少年は無表情で私たちを見ている。銀髪のさらさらとした髪は光の当たり具合によって虹色のような色に変わる。そして宝石のような紫色の目。真っ白い肌は雪のようでまだ幼さが残る少年。

ついその綺麗な容姿に見とれてしまった。


誰?


「貴様何者だ!」


一瞬目を奪われたが我にかえって少年に問うサリア。

「……僕はユアルスです……けど…あれ?」


小さな声はとても澄んでいて鈴のような感じだった。


「なぜここに?」


私が一番疑問に思ったことを問うとユアルスはあの紫色の瞳で私を見た。


「………入学式に出ようと思ったんですが……間違えました」


すいませんと頭を下げてくるユアルス。そして扉を出ようとする。


「ねぇ?」


私が声をかけるとゆったりと振り替えった。


「場所……わかるの?」


そう問うと首を横に降るユアルス。

そのあどけなさが残る行動についつい笑みをこぼしながら私はユアルスに近づいた。


「私の名前はエネミーレ・アッシュ・アストロイよ。ここの学園の生徒長を勤めているのよろしく。あっちは副長のサリア。男同士仲良くしなさいな」


手を出すとほっそりとしたか細い手が出てくる。

その手を握ると女の私でも嫉妬してしまいそうなくらいスベスベでもちもちだった。


「さぁ入学式が始まるわ。急いでいきましょ?」


ずっと触っていたくなる手を離して入学式の会場に向かった。




───────────────────



入学式の会場は全く逆の方向にあった。

エネミーレさんたちに出会わなければ一生あそこらをさ迷っていたであろう。


入学式も無事に終わり教室に移動中である。

長くて広い廊下を歩いていくと中庭なんかやなんかドでかい建物があったりと見ていて飽きない。


同じクラスの生徒は俺を見てひそひそ話に花を咲かせている模様。

まぁどうでもいい。

平和に暮らせればね。HEIWAだよ。


教室についた。

そこは大学のような形とスタイルのようで好きなとこに座っていいらしい。

長い机が階段上になっている。


みんなが次々に座っていくなか俺は窓際の一番後ろをゲットした。

ラッキーだぜ。これで寝れる。


上から見る教室はなかなかの絶景だ。なんてね。普通だよ。生徒は五十人弱。なかなか高級そうな方々だ。俺、田舎者に見えていないか不安だ。

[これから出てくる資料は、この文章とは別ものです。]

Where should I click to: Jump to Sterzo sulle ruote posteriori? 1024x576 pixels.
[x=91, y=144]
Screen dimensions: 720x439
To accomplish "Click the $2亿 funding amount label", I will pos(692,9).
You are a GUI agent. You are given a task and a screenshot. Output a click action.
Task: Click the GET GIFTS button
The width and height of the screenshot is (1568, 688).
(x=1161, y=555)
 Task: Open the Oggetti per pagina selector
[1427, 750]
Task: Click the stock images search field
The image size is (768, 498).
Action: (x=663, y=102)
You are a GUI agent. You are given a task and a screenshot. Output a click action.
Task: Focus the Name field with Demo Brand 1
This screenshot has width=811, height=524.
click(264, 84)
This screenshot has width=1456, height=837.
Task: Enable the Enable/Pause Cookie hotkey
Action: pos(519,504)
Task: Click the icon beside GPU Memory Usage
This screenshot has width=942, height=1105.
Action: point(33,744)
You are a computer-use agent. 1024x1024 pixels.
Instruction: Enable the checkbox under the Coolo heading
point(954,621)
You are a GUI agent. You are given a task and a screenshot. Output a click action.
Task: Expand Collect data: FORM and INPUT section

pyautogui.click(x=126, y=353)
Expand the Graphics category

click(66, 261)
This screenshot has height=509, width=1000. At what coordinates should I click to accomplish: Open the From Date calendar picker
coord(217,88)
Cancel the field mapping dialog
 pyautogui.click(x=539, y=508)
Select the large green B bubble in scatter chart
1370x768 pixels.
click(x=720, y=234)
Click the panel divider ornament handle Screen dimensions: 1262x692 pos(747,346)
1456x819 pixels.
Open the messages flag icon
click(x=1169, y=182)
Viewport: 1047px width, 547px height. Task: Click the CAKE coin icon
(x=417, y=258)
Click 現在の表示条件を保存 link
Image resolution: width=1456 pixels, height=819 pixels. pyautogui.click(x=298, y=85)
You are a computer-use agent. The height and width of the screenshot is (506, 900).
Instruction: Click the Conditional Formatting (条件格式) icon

久しぶりの学校とあって教室を見渡していると隣に誰かが座った。


「よぉ!俺マルクル・ローン・ダイタンよろしく!」

なんとも活発そうな少年が声をかけてきた。

なぜか周りが静かになる。

それに疑問に思いながら俺も自己紹介をする。


「僕はユアルスだよ。こちらこそよろしく」


「ユアルスかぁ。お前目立つのなその容姿!!」


やっぱり目立つんだ……やだなぁ。


「そっか……目立つの好きじゃないんだけどなぁ」


「お前苗字ねぇのか?この組にいるってことは相当の貴族な筈だけど」


「あぁ………僕はユアルス…」


「はーい!みなさん席についてくださいね。」


苗字を言おうとしたら先生に遮られた。

まぁ、また今度言えばいいか。


「この一年このクラスを担当することになったアリエル・ハリー・ストロティアです。よろしくお願いします。」

優雅に頭を下げたアリエル先生。

水色の波打つようなウェーブの髪に温かい水色の目。綺麗な女の先生だった。


「さぁではそちらから挨拶してもらいましょうか」


そこから一人一人廊下側から挨拶していった。

そしてマルクルの番になる。


「俺はマルクル・ローン・ダイタン!ダイタン家の三男だからお堅いのは嫌いだ。普通に接してくれるとありがたい」


マルクルっぽい挨拶が終わりついに俺の番だ。

ガタッと席をたつ。

するとなぜか周りが息を飲む。


え?なにかあった?

と思いつつ考えてきた挨拶を思いだしそれを言葉にする。


「僕はユアルス・アストロ・トスカです。」


うそっ王族の方だったの?

綺麗な方だと思ったら

王族が入学するなんて噂全く無かったけど……


え?こんなにざわつくの?

嫌なんだけど……目立ちすぎじゃね?


「お前王族だったのかよ!」


心底驚いた顔をするマルクル。

俺は困った顔をして先生を見た。

その雰囲気を感じとり先生は手を叩く。


「はいみなさん。まだユアルスさん挨拶が終わっておりません。静かにしましょうね」


すると一気に静かになった。

さすが先生。


「えっと、まだ世間知らずなのでいろいろ間違ってしまうことはあると思いますがその都度教えていただけると嬉しいです。よろしくお願いいたします」


ふぅ終わった。

挨拶を終えて椅子に座る。

今だ視線を感じるが気にしないことにした。

まだ気にしないことにはできないけど。


それから学校についてをアリエル先生は話していきそのままお開きになった。


みんな各自立ち上がり思い思いにこのあと過ごすようだ。


「おい!ユアルス……様?」


「やめてよ様なんて。背筋が寒くなる。普通に仲良くしてくれると嬉しいな」


苦笑しながら言うとははっとマルクルは笑う。


「んじゃユアルス!よろしくな!なんか偉い立場のようだけどまぁ頑張れ!」


「うん…マルクルもよろしく。僕には友達いないんだよね。いつか家に遊びにおいでよ」


「まさか…王城か?」


「残念ながら違うけど……行ける日もくるかもね」


アルナイルさんが待っているだろうと思い鞄を背負いながら扉に向かう。


「あ、待てよ!玄関まで一緒に行こうぜ!」


こっちの世界での初めての友達が出来た日だった。